Sanofi a insisté sur le fait qu’il n’était pas en train de rater la marche de l’ARN messager (ARNm), technologie sur laquelle reposent par exemple les vaccins Moderna et Biontech-Pfizer contre le coronavirus. Joignant le geste à la parole, le groupe a annoncé le jour même l’acquisition d’Origimm Biotechnology, spécialisée dans les maladies bactériennes de la peau comme l’acné, contre laquelle elle développe un vaccin à base de protéines recombinantes. Plus largement, la biotech autrichienne est spécialisée dans le développement d’antigènes modulant la réponse immunitaire dans les maladies de peau associées au microbiote cutané. Cette initiative, dont le montant n’a pas été dévoilé, s’ajoute (modestement) à l’acquisition en août dernier de l’américain Translate Bio, spécialisé dans l’ARNm, pour 2,7 milliards d’euros. Le groupe français a au même moment annoncé qu’il investirait 2 milliards d’euros de R&D dans cette technologie.
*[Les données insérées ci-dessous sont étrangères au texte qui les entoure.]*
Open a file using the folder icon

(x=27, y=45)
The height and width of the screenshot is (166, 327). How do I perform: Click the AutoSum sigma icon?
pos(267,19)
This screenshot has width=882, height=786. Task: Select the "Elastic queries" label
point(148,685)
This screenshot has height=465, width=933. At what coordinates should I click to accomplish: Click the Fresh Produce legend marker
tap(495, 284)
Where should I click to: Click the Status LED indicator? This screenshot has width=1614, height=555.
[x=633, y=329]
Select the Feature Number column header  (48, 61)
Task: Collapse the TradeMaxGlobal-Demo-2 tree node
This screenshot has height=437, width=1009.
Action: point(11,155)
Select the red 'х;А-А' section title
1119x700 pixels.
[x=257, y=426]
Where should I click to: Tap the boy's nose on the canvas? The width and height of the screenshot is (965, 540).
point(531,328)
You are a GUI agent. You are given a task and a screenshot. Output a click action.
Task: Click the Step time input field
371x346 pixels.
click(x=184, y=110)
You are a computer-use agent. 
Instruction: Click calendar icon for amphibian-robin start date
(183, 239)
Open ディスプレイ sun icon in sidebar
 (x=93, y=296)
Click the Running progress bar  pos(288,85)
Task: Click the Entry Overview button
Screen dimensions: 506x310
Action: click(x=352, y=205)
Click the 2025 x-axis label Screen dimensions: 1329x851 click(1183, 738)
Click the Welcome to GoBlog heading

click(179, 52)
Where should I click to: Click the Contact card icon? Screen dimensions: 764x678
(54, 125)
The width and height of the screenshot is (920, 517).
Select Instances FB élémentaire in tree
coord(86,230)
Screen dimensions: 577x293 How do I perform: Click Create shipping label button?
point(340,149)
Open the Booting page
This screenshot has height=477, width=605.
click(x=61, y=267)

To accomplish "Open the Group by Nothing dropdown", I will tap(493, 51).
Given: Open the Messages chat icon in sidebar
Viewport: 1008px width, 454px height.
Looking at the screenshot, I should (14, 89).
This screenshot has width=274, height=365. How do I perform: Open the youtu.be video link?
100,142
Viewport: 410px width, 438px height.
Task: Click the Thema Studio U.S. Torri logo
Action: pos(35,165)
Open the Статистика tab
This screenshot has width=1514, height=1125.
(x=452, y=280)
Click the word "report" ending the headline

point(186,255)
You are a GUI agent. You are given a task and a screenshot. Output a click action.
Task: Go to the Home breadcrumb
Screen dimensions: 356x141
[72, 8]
Sa nouvelle plate-forme en la matière jouera un rôle déterminant pour atteindre l’objectif de doubler son chiffre d’affaires de la division Vaccins entre 2019 et l’année 2030, notamment grâce une croissance annuelle située entre 5 et moins de 10% entre 2018 et 2025 – le consensus des analystes s’établit à 7,9%. Les quatre axes porteront cette croissance : la grippe (dont le marché est attendu à plus de 15 milliards d’euros vers 2030), la méningite, le PPH3 et les vaccins de rappels. Ce à quoi il faut ajouter le Nirsevimab, premier anticorps monoclonal contre les infections au virus respiratoire syncytial.
Ces objectifs ont été une première fois énoncés à l’occasion de la journée investisseurs de 2019. Ils ont donc été confirmés, les exercices 2020 et 2021 n’ayant pas été particulièrement affectés par la pandémie. Paul Hudson, le directeur général de Sanofi, ne pense en effet pas que l’ARNm menacera les vaccins traditionnels, notamment contre la grippe. S’il reconnaît que c’est "la solution incontournable" dans la lutte contre la pandémie, il estime qu’elle n’est pas compétitive par rapport aux vaccins antigrippaux actuels.
Pour démontrer sa confiance dans les perspectives des vaccins, le groupe pharmaceutique a détaillé son programme en la matière : il veut disposer de 10 candidats-vaccins en phase clinique d’ici à la fin de l’année 2025, dont six utiliseront l’ARNm – dès 2023 pour le vaccin contre la chlamydia. Sanofi, qui s’est associé avec le britannique GSK dans sa recherche contre le Covid-19, doit annoncer les résultats de la dernière phase clinique de son vaccin ce mois-ci.